Managed Care: Is There A Fit For The Fire Service?

Dec. 1, 1998
Managed care, gatekeeping, pathway management, capitation - do any of these terms have anything to do with the fire service? The answer is unquestionably yes! Whether you agree or disagree with the care provided under the managed care environment, it is not going away.

In 1992, President Clinton appointed the first lady to head a health-care-reform task force that had the goal of creating a national health-care policy under which everyone would receive universal health care regardless of income. That is now dead and what has emerged with a roaring thunderclap is managed care.

Today's statistics estimate that 14,000 people a day are being moved from traditional medical insurance plans into managed-care plans. Health theorists indicate that by the year 2005, over 90% of the population will be enrolled in a managed-care plan.

What is managed care all about? Managed care is about managing finance. In the past, our medical industry was a consumption system. Every medical procedure done was added to a list of charges. Every IV and medication administered, Band-Aid applied and every day spent in a hospital bed was charged to a patient's bill on a fee-for-service basis. That bill was then submitted to the patient's medical insurance company. Each year, health-care costs escalated and employees found their health-care premiums on their paychecks also continuing to rise. In essence this was a retrospective pay system. The bill was paid after the services were received. This system also eroded into the profits of the large medical-insurance providers and employers.

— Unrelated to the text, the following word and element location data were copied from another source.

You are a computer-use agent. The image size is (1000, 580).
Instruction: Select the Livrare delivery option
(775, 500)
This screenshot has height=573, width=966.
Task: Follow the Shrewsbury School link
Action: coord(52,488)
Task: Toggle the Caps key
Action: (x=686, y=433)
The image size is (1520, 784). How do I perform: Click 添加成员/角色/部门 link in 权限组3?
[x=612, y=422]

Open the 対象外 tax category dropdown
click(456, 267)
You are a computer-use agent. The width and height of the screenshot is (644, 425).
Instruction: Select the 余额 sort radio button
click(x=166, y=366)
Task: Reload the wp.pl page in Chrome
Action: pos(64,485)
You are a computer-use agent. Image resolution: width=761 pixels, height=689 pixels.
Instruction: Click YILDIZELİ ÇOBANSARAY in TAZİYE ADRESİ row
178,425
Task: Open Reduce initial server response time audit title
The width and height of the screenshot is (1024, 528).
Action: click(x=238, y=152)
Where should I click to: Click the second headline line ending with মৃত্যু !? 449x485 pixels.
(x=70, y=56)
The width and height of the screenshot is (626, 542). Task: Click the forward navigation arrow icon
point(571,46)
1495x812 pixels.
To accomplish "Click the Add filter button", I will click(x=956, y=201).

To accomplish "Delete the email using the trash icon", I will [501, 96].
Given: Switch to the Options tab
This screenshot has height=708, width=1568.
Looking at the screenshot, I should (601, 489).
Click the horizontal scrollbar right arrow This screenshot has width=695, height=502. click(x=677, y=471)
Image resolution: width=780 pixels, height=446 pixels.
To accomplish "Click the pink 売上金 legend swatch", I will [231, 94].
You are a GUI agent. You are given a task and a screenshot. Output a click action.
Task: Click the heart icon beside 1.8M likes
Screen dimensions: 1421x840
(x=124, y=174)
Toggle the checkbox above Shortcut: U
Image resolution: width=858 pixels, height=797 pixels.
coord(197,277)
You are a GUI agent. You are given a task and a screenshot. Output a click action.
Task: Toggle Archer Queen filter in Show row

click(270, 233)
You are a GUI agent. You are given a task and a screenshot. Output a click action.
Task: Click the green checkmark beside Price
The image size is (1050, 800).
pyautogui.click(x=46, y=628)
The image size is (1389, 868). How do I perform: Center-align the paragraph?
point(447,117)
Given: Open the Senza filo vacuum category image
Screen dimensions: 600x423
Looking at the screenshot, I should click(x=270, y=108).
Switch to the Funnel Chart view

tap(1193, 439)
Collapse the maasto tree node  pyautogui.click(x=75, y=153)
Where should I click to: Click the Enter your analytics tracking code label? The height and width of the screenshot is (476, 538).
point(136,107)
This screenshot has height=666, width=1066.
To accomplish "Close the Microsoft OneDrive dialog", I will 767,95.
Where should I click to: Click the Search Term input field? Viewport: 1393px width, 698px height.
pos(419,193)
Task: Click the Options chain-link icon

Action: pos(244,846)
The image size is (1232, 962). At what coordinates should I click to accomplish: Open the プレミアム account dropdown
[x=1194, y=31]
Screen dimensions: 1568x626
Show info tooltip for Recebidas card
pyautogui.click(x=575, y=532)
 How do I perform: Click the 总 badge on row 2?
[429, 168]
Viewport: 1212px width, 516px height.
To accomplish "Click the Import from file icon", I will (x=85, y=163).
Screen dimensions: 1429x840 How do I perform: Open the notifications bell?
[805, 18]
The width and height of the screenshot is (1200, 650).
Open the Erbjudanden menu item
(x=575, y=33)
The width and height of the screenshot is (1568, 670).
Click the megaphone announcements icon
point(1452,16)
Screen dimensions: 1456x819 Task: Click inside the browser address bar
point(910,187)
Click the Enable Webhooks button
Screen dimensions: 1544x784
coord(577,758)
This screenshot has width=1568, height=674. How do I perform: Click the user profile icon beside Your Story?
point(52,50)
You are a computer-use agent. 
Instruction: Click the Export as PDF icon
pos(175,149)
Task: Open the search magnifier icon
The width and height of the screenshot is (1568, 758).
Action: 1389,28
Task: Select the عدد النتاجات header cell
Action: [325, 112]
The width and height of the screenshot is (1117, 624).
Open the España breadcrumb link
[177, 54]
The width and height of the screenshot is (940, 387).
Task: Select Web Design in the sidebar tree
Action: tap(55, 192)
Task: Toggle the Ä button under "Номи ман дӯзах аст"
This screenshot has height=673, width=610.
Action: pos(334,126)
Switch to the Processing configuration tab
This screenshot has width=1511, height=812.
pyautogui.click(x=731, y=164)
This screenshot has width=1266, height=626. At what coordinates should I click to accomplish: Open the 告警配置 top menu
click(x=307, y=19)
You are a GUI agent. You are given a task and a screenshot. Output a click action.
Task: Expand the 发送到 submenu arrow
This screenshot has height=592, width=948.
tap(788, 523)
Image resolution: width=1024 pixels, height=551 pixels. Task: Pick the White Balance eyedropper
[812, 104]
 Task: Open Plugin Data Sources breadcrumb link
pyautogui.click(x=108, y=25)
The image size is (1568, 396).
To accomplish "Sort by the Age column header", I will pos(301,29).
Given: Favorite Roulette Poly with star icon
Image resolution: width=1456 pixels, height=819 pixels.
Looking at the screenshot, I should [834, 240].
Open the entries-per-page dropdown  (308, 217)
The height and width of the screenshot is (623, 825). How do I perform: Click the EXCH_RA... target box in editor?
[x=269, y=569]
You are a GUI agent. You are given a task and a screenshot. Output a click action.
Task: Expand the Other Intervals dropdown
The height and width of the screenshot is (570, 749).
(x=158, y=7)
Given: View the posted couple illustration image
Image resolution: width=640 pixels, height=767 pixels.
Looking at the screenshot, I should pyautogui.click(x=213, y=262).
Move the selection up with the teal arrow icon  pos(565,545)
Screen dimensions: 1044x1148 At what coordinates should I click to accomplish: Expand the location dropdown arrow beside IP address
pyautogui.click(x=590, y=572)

Under a managed-care system, the payment is prospective or capitated - a medical insurance provider will contract with a medical provider to take care of their members' medical needs. The medical provider is paid whether the member seeks medical services or not. The contracted amount of money is usually in the form of "per member, per month."

Basically, XYZ medical insurance company will give a set amount of money per month for each member in its health care to ABC Hospital to take care of in-hospital medical services. ABC Hospital now has all its profit up-front, unlike the past system, in which the profit was made when a bill was sent after the patient was discharged from the hospital. It is now up to the hospital to be fiscally responsible or frugal providing your medical services.

In managed care or, if you prefer, managing the finances, the goal is to fit the patient's medical needs with the proper medical resource. Perform a self-assessment on your fire department if you do transports - how many patients out of every 10 transports actually needed to go to an emergency room? Maybe two or three! Don't you think the number crunchers at the medical insurance companies and managed-care organizations know this?

Many managed-care programs require members to call for permission prior to receiving treatment. In essence, these types of programs "manage the access" to the medical system, whereas most 911 systems "manage the demand." When a 911 system manages the demand, everyone who calls 911 for medical assistance gets virtually the same response - at the minimum, an ambulance.

When managed-care programs manage access to the system, they play a gatekeeper role. In this "pathway- management" process, the managed-care program will attempt to fit a caller's medical needs with the proper medical resource. That medical resource may well consist of giving online instructions and making a doctor's appointment the next day. These patients may have previously called 911 for medical assistance. If only two or three out of every 10 patients need to go to an emergency room in an ambulance, what happens if managed-care organizations succeed in keeping the other 70%-80% of patients who call 911 from doing so? How would this impact fire departments when the majority of their calls are EMS runs? He who controls the patient flow controls the money.

What is wrong with this system? First, citizens must decide whether to call 911 or the managed-care organization. Second, the person who decides to call the managed-care organization first may be denied needed rapid medical intervention from the local fire department. Compounding this have been repeated failures to pass legislation in Congress defining an "emergency." Several bills at state and federal levels have defined an emergency as how a "prudent layperson" would define it. Those bills also contained language indicating managed-care organizations would have to pay for medical services provided the cases were emergencies. As of this writing, many of these bills have not been passed into law due to the strong insurance lobby.

Many fire agencies have been slow to embrace working with managed care organizations. Major private-ambulance companies have eagerly stepped up to work with managed-care organizations to control finances through alternative-delivery care models and "gatekeeper" communication centers.

Bottom line - a fire agency must identify the needs of the managed-care organizations in its area, then begin a working/business relationship with them. The EMS industry is estimated to be worth $10 billion a year and is a subset of the entire medical industry, valued at $1 trillion a year. With these types of dollars on the table, it's easy to see why the fire service must participate in this ongoing transition of our medical industry.

Gary Ludwig is the chief paramedic for the St. Louis Fire Department and is currently serving his fourth term as an elected member of the EMS executive board for the International Association of Fire Chiefs. He was awarded Missouri's EMS Administrator of the Year for 1998.